Data section –
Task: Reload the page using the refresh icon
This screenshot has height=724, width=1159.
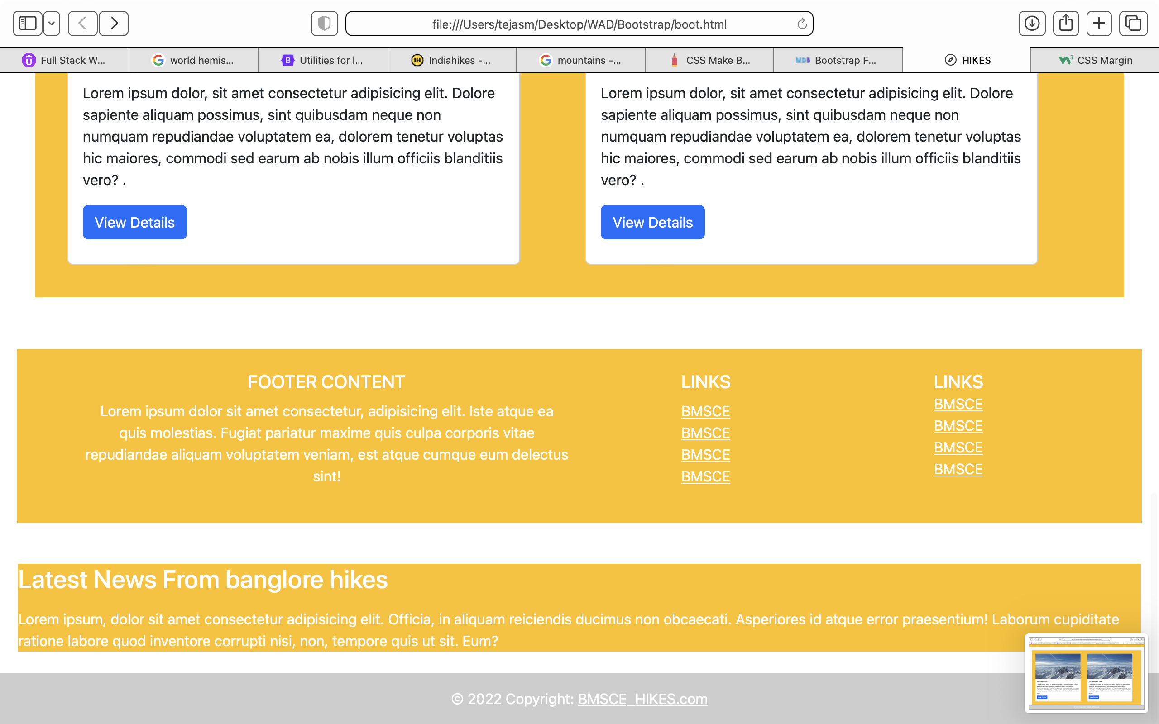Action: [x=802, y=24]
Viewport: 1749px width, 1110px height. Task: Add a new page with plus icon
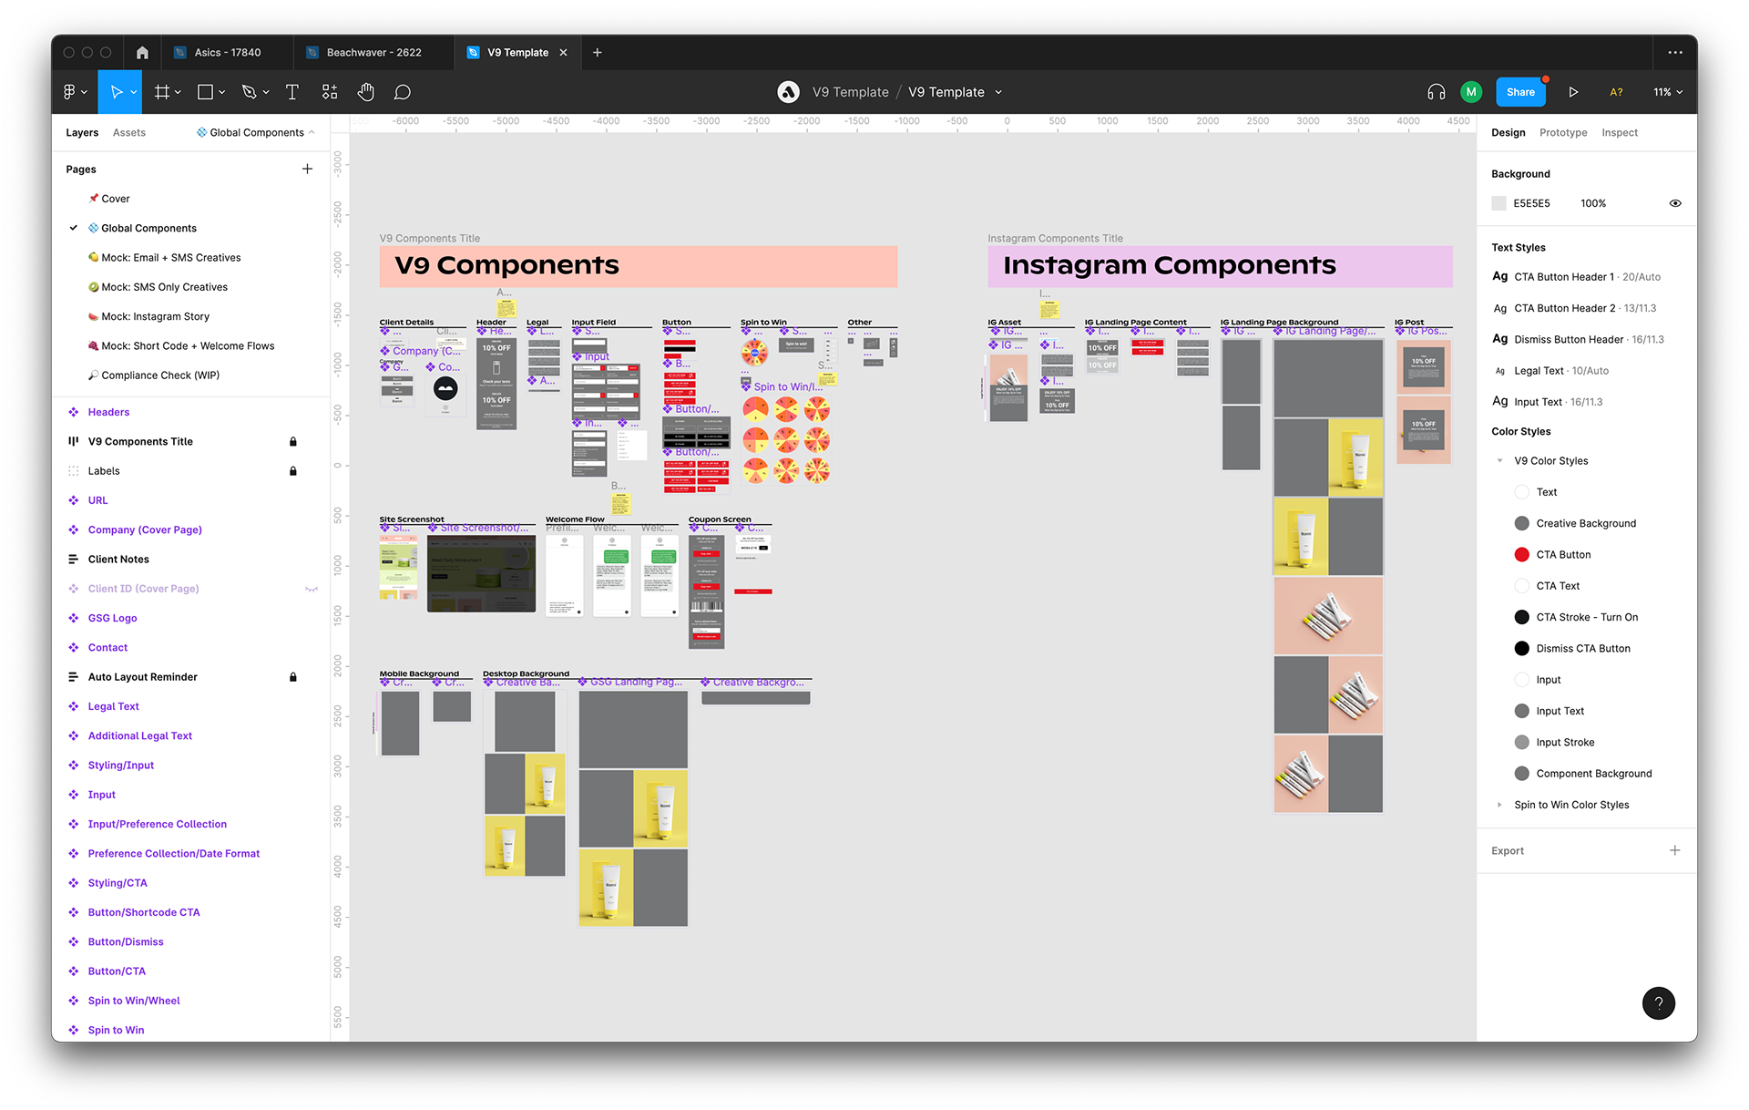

==

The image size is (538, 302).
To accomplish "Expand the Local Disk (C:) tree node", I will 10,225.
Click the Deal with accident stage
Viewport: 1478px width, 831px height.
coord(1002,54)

==

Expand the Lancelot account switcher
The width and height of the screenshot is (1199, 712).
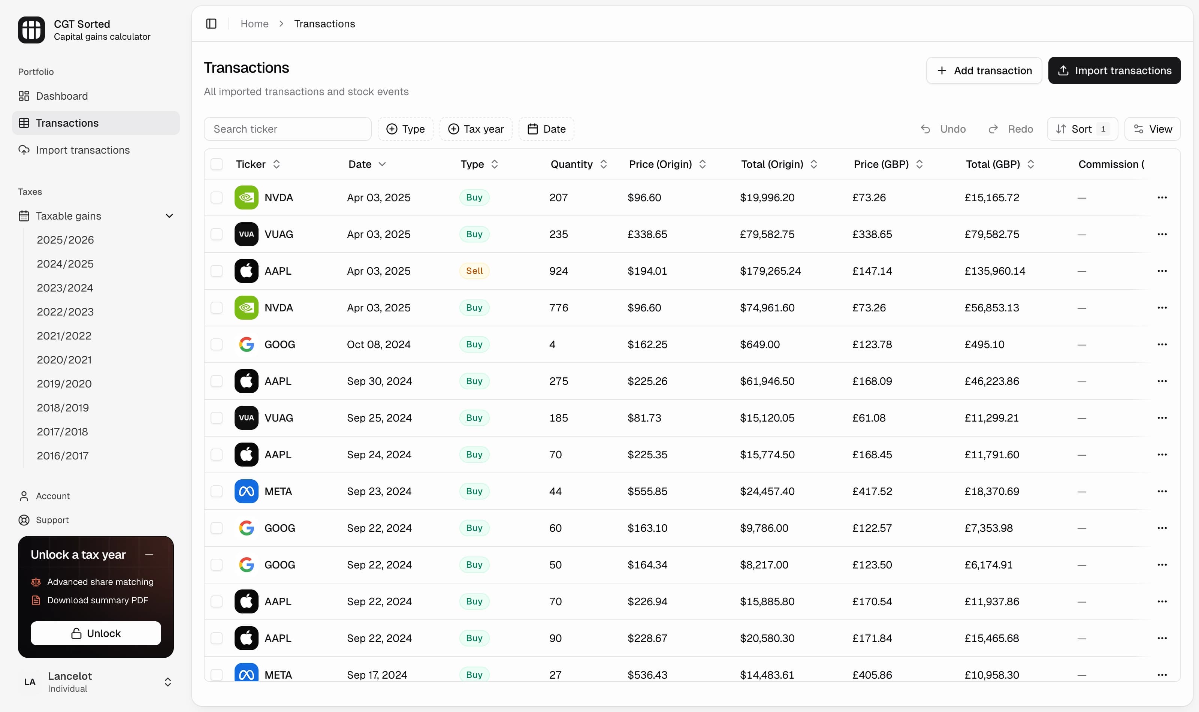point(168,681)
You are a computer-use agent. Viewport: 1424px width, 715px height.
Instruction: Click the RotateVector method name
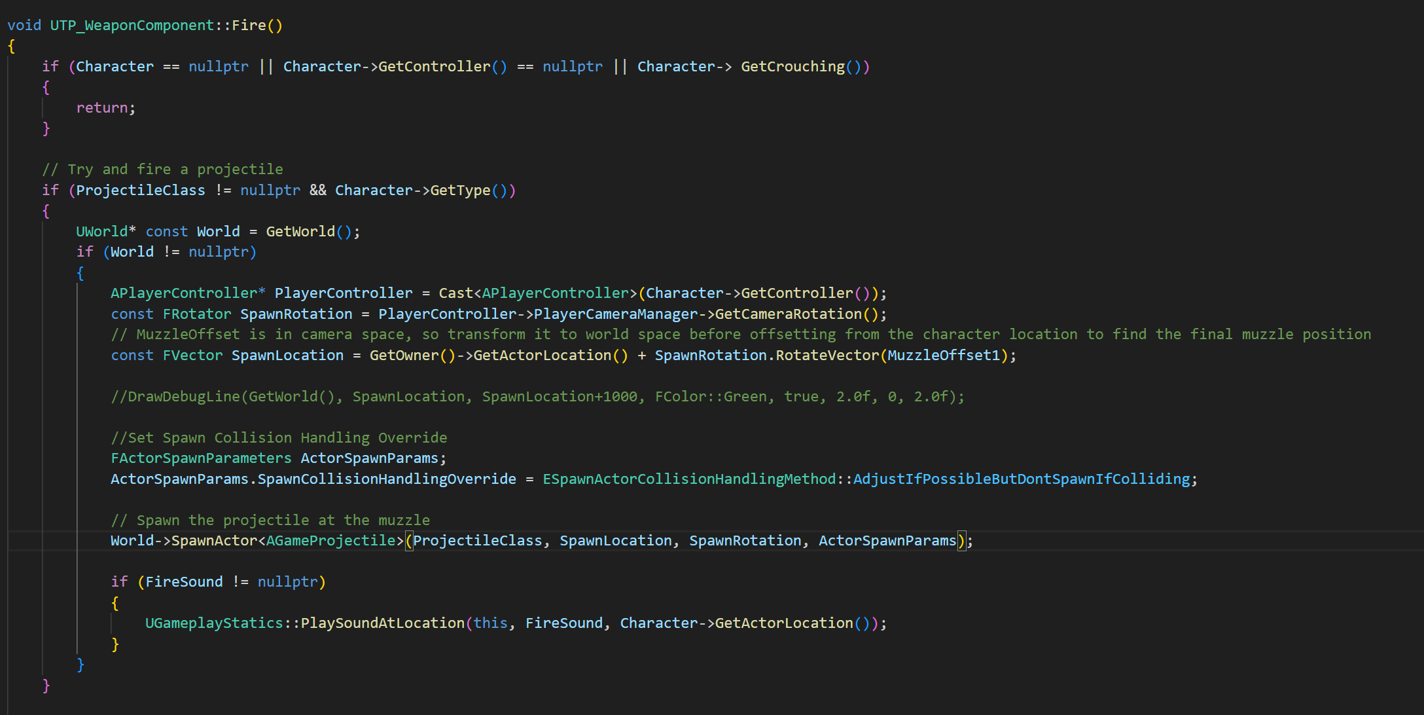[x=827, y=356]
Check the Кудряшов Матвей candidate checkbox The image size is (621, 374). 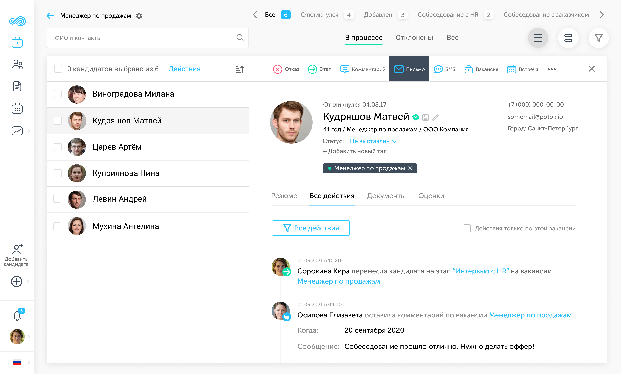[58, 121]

What the task requires – What belongs in the answer is each line from the listing above that contains "page".

Exercise answer –
Task: Reload the page using the refresh icon
Viewport: 1749px width, 1110px height. Task: Add a new page with plus icon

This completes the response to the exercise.